次に、本実施例の遊技機1には、単位遊技において発射可能な遊技球数(発射上限球数:例えば16個)の発射が行われた後、次の単位遊技に進む前に所定時間のインターバル時間が設けられている(例えば2秒)。インターバル時間の開始契機としては、例えば16個の遊技球の発射後、全ての遊技装置が作動を終了してからとすることができる(インターバル機能)。この場合、16個の遊技球が発射されてから遊技の終了までのインターバル時間において、該インターバル時間経過中である旨をランプ(LED等含む)や音声等のインターバル告知手段にて遊技者に対して知らせることが可能である。このようなインターバル告知手段としては遊技機前面に別個に表示装置を設けることや、誘導図柄表示装置(可変表示装置)17を用いて告知を行うことも可能である。
また、誘導図柄表示装置(可変表示装置)17の作動契機は、誘導図柄作動ゲート(始動検知装置)16へ遊技球が通過したことによるが、その通過検知時に、当該ゲームにおいて発射若しくは発射とみなされた遊技球の数(発射球数)に基づいて、誘導図柄表示装置(可変表示装置)17に表示される変動パターン(可変表示パターン)が選択されるものとされている。変動パターン(可変表示パターン)としては、例えば図柄等が変動(可変)表示を開始してから確定表示するまでの変動表示時間(可変表示時間)が異なる幾つかのパターンを含むものとすることができる。例えば、図25に示す変動パターン選択ジョブのように、S951において誘導図柄作動ゲート(始動検知装置)16で遊技球の通過を検知すると、S952で当該単位遊技(1ゲーム)にて発射若しくは発射とみなされた発射球数を確認する。具体的には発射球数が所定数(例えば10個)以上か否かを確認し、所定数未満の場合はS954において変動時間の相対的に長い変動パターンを選択する。一方、発射球数が所定数以上の場合は変動時間の相対的に短い変動パターンを選択するものとされている。このように選択された変動パターンに基づいて誘導図柄表示装置(可変表示装置)17における変動表示(可変表示)が行われる。なお、上記変動パターン選択ジョブは主制御部140が主体となって行うものであるが、図柄表示装置制御部160が主体となって行うものとすることも可能である。また、変動パターンについて、変動時間に応じてさらに複数の変動パターンを予め記憶しておき、それぞれ発射球数に応じて選択されるものとすることが可能である。なお、上記発射若しくは発射とみなされた発射球数とは、球送りカウントスイッチ95(図8参照)にて計数された送り球の数から、ファール球センサ197(図8参照)にて検知された遊技球(ファール球)の数を差し引いたものを言う。

# 資料:
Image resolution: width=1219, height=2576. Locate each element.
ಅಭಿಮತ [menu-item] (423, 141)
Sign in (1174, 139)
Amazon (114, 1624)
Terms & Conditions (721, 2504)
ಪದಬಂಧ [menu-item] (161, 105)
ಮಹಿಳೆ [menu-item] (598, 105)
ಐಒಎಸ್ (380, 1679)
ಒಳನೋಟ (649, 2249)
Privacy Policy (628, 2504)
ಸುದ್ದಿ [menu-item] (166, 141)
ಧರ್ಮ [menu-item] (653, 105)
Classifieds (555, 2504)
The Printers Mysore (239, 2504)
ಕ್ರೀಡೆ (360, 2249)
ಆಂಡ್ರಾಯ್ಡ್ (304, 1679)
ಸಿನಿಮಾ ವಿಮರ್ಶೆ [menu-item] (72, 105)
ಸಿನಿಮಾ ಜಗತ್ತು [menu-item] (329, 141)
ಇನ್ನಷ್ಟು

# 作業一覧:
A: 遊技機に関する抜粋で、インターバル時間の長さの例として挙げられているのは何秒か。
B: 遊技機に関する抜粋を、最後の文の後から書き続けてください。

# 作業の出力:
A: 2秒。

B:
また、遊技機1にはエラー検出機能が具備されている。例えば、1回の単位遊技において、発射上限球数16個の遊技球が発射されてから一定時間(例えば各入球装置(入球口)への入球確認時間として約5秒以上)が経過した後に、発射された全ての遊技球が入球装置(入球口)に入らなかった場合に、球掛かりエラー処理を行うものとされている。なお、発射上限球数16個の遊技球の発射は、球送りカウントスイッチ95(図8参照)とファール球センサ197(図8参照)によりカウントされる有効発射球数が16個となり、且つ槌先球検知スイッチ94にて遊技球が検知されてから所定時間(例えば戻り球確認時間として約2秒以上)が経過した後に該槌先球検知スイッチ94にて遊技球が検知されない場合を、発射上限球数16個の遊技球の発射が完了したものとすることができる。このようなエラー機能は、障害釘等により遊技球が遊技領域11において引っ掛かっている可能性を示唆するものである。この場合のエラー処理は、遊技機1の前面部に設けられた表示装置(エラー用表示装置を用いたり、可変表示装置等を用いたりすることができる)にエラー報知を行うものとすることができ、この場合、特に16から実際に入球した数を差し引くことにより、引っ掛かった遊技球数を算出することができ、該遊技球数を表示装置にて表示することも可能である。なお、エラー解除については、例えば遊技店の店員等により引っ掛かった遊技球をいずれかの入球装置(入球口)に入球することにより行われるものとすることができる。なお、エラー処理(エラー検出を含む)は各種スイッチ及び入球検知機構等を参照して主制御部140が主体となって行うものとされている。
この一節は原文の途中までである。